> _Zitierter Text_
Wie wichtig finden Sie die Vernetzung anti-faschistischer Medien in Europa zwecks Widerstandes gegen den Rechtsradikalismus?
Mag. Andreas Praher:
Da Radikalismen globaler Natur sind und vor den Grenzen nicht Halt machen, halte ich eine Vernetzung im Sinne eines Austausches für sinnvoll. Es sollte aber nicht der Fehler begangen werden, jede Bewegung oder Tat gleich als rechtsradikal einzustufen. Hier sollte ebenso klar differenziert werden. Wenn etwa eine gesellschaftskritische Zeitschrift in Deutschland Pegida als „deutschnationalen Kreuzzug“ bezeichnet, dann tut sie das aus einer sehr klugen Überlegung heraus. Denn die meisten „Patriotischen Europäer gegen die Islamisierung des Abendlandes“ haben vermutlich viel mehr mit modernen Kreuzrittern zu tun als mit handfesten Neonazis, die bei den Demos natürlich ebenso Stammgäste sind. Die Anhänger ziehen allerdings nicht wie ihre schwerttragenden Vorgänger aus religiösem Fanatismus auf die Straße, sondern aus Angst vor einer Überfremdung, die ebenso irrational ist und gefährlich werden kann.

> _Zu bearbeiten_
A – Wie lautet der Satz „Es sollte aber nicht der Fehler begangen werden, jede Bewegung oder Tat gleich als rechtsradikal einzustufen.“ aus dem zitierten Text auf Englisch?
B – Als was bezeichnet laut dem zitierten Text eine gesellschaftskritische Zeitschrift in Deutschland Pegida?
C – Welche Wörter im zitierten Text enthalten die Buchstabenfolge „radikal“, unabhängig von Groß- und Kleinschreibung? Nennen Sie jedes Wort einmal.

> _Angezeigte Informationen_
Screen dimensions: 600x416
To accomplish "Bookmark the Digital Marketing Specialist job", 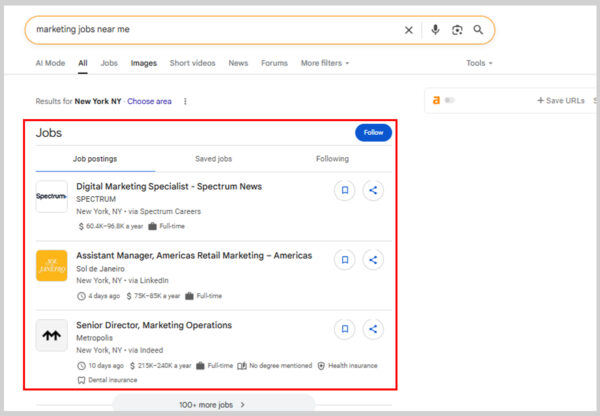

> _Erwartete Antworten_
A – However, the mistake should not be made of immediately classifying every movement or act as right-wing radical.

B – Als „deutschnationalen Kreuzzug“.

C – Rechtsradikalismus, Radikalismen, rechtsradikal